━━━ EXERCISE DATA ━━━

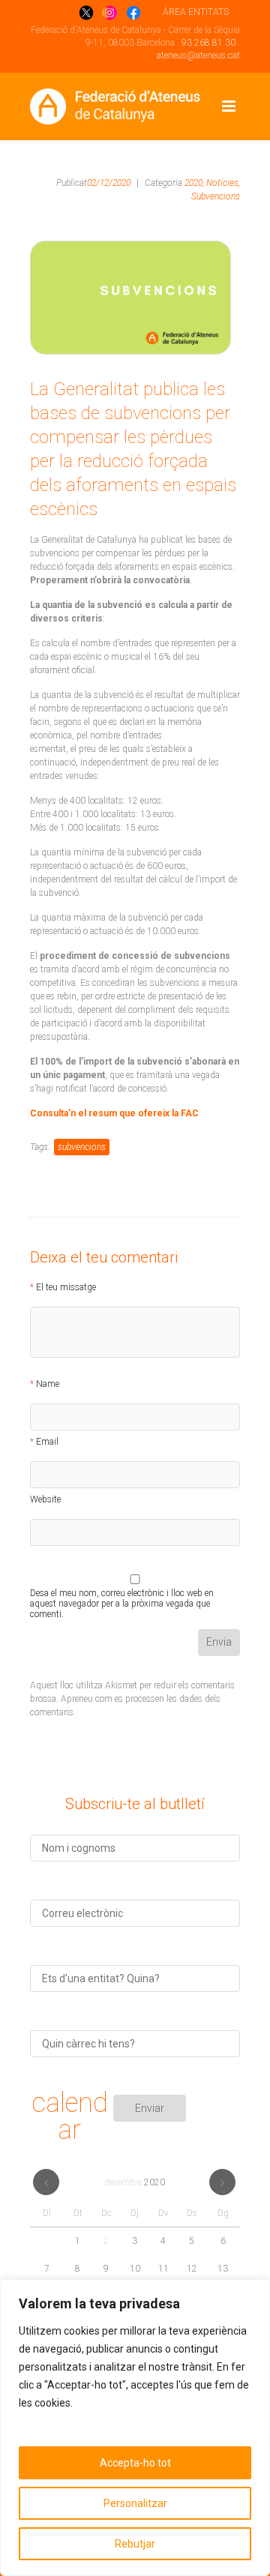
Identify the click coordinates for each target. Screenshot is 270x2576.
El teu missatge (66, 1287)
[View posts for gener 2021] (222, 2182)
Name (47, 1384)
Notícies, (223, 183)
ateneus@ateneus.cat (198, 55)
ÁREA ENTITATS (196, 12)
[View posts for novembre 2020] (46, 2182)
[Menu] (229, 106)
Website (45, 1499)
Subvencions (215, 196)
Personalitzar (135, 2503)
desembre (134, 2182)
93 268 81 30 (209, 42)
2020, (194, 183)
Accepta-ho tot (135, 2463)
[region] (135, 2427)
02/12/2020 (108, 183)
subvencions (82, 1147)
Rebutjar (135, 2544)
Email (47, 1441)
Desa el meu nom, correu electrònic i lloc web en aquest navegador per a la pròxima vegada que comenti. (122, 1595)
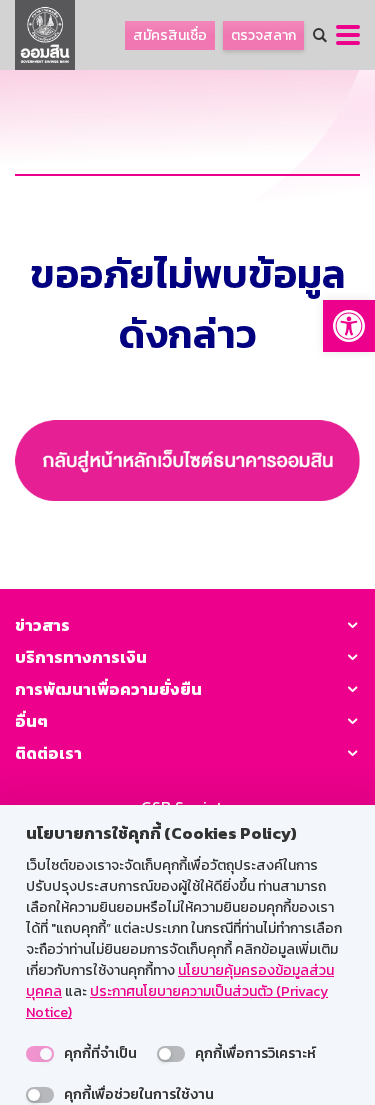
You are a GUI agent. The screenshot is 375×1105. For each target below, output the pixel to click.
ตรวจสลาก (263, 35)
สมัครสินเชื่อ (170, 35)
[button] (349, 326)
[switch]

━━━

◆ **WHAT YOU ARE ASKED TO DO**
Tell how many lines of the data contain "posts". Nothing but the number belongs in the reply.

◆ **THE ANSWER**
2